## Work to complete
Among the entries below, find the line with "rbnett’s New Algorithm", then quote it and each following line up to and including the line with "Flamengo Faces Unexpected", and nothing else.

## Screenshot grounding data
==*==

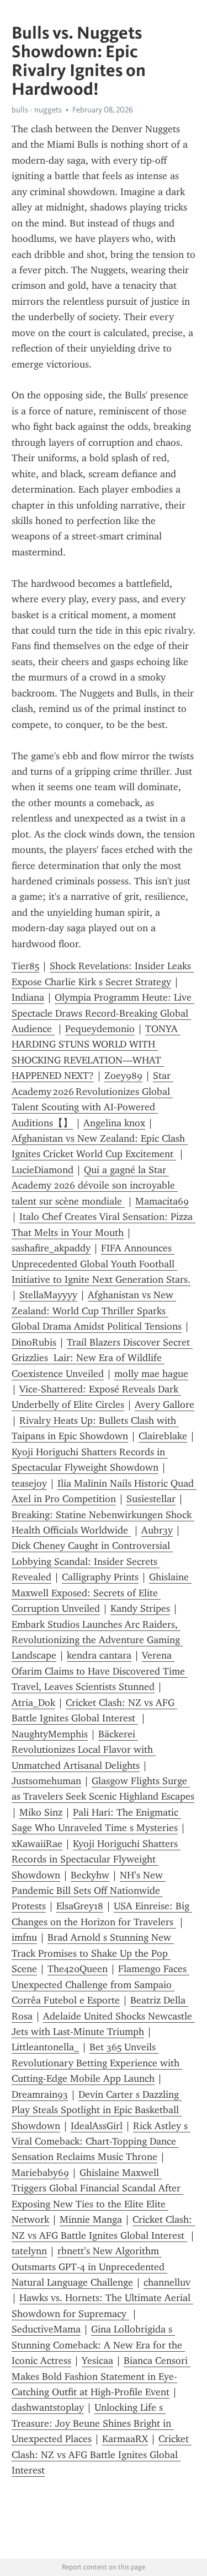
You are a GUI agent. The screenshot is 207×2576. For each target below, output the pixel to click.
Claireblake (163, 1436)
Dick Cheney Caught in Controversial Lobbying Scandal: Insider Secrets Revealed (92, 1561)
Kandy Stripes (140, 1608)
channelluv (167, 2282)
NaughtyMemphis (50, 1734)
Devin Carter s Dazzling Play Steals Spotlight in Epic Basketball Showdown (97, 2110)
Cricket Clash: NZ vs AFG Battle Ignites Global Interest (102, 2454)
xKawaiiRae (37, 1844)
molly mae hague (151, 1374)
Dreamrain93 (40, 2094)
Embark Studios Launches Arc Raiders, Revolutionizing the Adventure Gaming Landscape (97, 1640)
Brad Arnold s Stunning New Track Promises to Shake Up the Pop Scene (93, 1953)
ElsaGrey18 (79, 1906)
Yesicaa (97, 2360)
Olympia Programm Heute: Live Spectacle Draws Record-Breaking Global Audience (103, 1013)
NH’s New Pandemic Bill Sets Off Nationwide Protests (89, 1891)
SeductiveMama (46, 2329)
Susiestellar (151, 1499)
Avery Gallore (164, 1404)
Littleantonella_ (45, 2047)
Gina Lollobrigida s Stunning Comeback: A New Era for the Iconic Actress (98, 2345)
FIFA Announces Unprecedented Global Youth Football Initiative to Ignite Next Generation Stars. (101, 1264)
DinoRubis (34, 1342)
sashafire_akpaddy (51, 1248)
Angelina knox (114, 1123)
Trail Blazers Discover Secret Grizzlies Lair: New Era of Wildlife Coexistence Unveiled (102, 1358)
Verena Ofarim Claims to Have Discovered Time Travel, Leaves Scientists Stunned (100, 1671)
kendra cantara (99, 1655)
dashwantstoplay (48, 2407)
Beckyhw (90, 1875)
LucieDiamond (42, 1170)
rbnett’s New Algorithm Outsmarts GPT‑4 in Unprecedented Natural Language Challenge (89, 2266)
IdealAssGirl (97, 2126)
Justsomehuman (46, 1781)
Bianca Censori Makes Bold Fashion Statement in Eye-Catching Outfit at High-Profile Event (101, 2376)
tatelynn (29, 2251)
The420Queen (77, 1969)
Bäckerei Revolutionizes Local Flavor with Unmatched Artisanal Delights (84, 1750)
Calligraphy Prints (100, 1577)
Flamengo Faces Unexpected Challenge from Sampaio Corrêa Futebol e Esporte (100, 1984)
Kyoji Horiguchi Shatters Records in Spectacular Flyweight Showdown (96, 1859)
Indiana (28, 997)
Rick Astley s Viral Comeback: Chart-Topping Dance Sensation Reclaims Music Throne (101, 2141)
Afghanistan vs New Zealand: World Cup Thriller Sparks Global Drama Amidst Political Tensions (97, 1310)
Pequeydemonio (100, 1029)
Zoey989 (123, 1076)
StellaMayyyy (48, 1295)
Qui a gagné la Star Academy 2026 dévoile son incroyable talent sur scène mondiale (95, 1185)
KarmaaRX (125, 2439)
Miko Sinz (40, 1812)
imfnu (24, 1937)
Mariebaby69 (40, 2173)
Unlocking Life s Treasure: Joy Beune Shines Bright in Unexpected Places (93, 2423)
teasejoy (29, 1483)
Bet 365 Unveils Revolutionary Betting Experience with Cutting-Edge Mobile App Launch (97, 2062)
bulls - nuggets (37, 110)
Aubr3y (157, 1530)
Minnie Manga (91, 2219)
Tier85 (25, 966)
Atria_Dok (33, 1703)
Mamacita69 (162, 1201)
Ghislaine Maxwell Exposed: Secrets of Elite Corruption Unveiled (102, 1592)
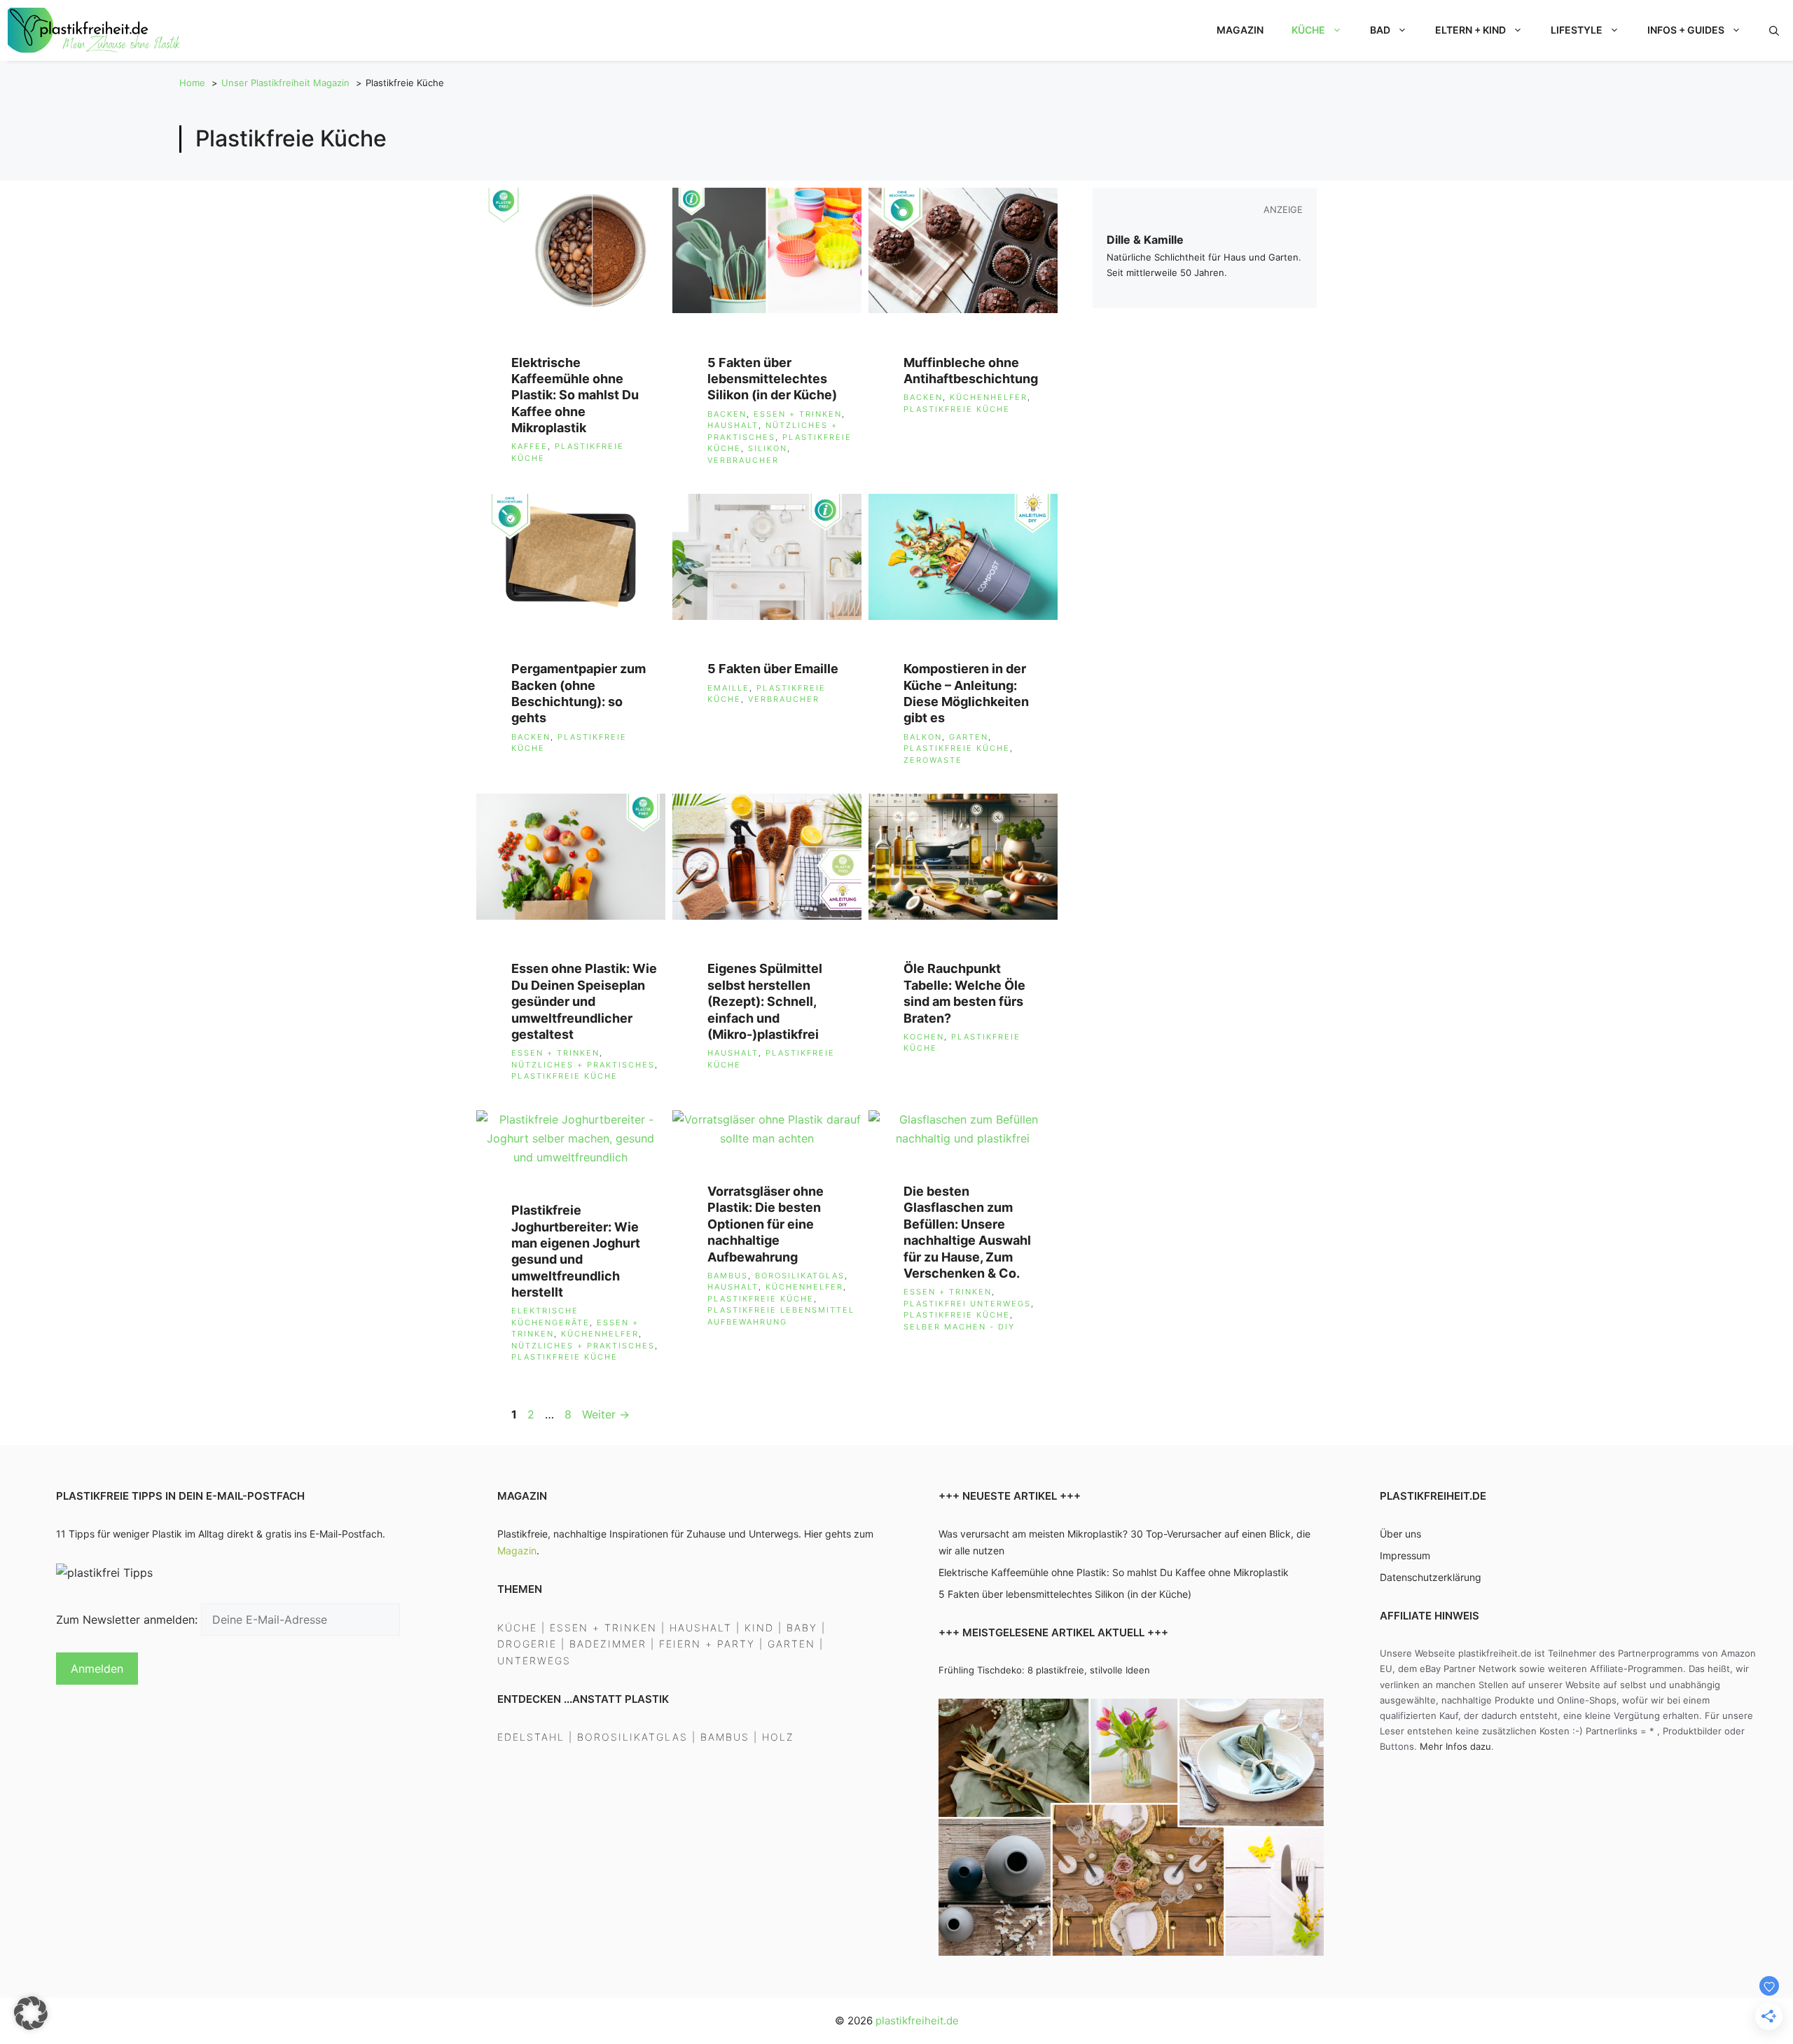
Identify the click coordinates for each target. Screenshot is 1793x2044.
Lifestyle (1576, 30)
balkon (923, 737)
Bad (1380, 30)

==*==

## Written response
rbnett’s New Algorithm Outsmarts GPT‑4 in Unprecedented Natural Language Challenge (89, 2266)
IdealAssGirl (97, 2126)
Justsomehuman (46, 1781)
Bianca Censori Makes Bold Fashion Statement in Eye-Catching Outfit at High-Profile Event (101, 2376)
tatelynn (29, 2251)
The420Queen (77, 1969)
Bäckerei Revolutionizes Local Flavor with Unmatched Artisanal Delights (84, 1750)
Calligraphy Prints (100, 1577)
Flamengo Faces Unexpected Challenge from Sampaio Corrêa Futebol e Esporte (100, 1984)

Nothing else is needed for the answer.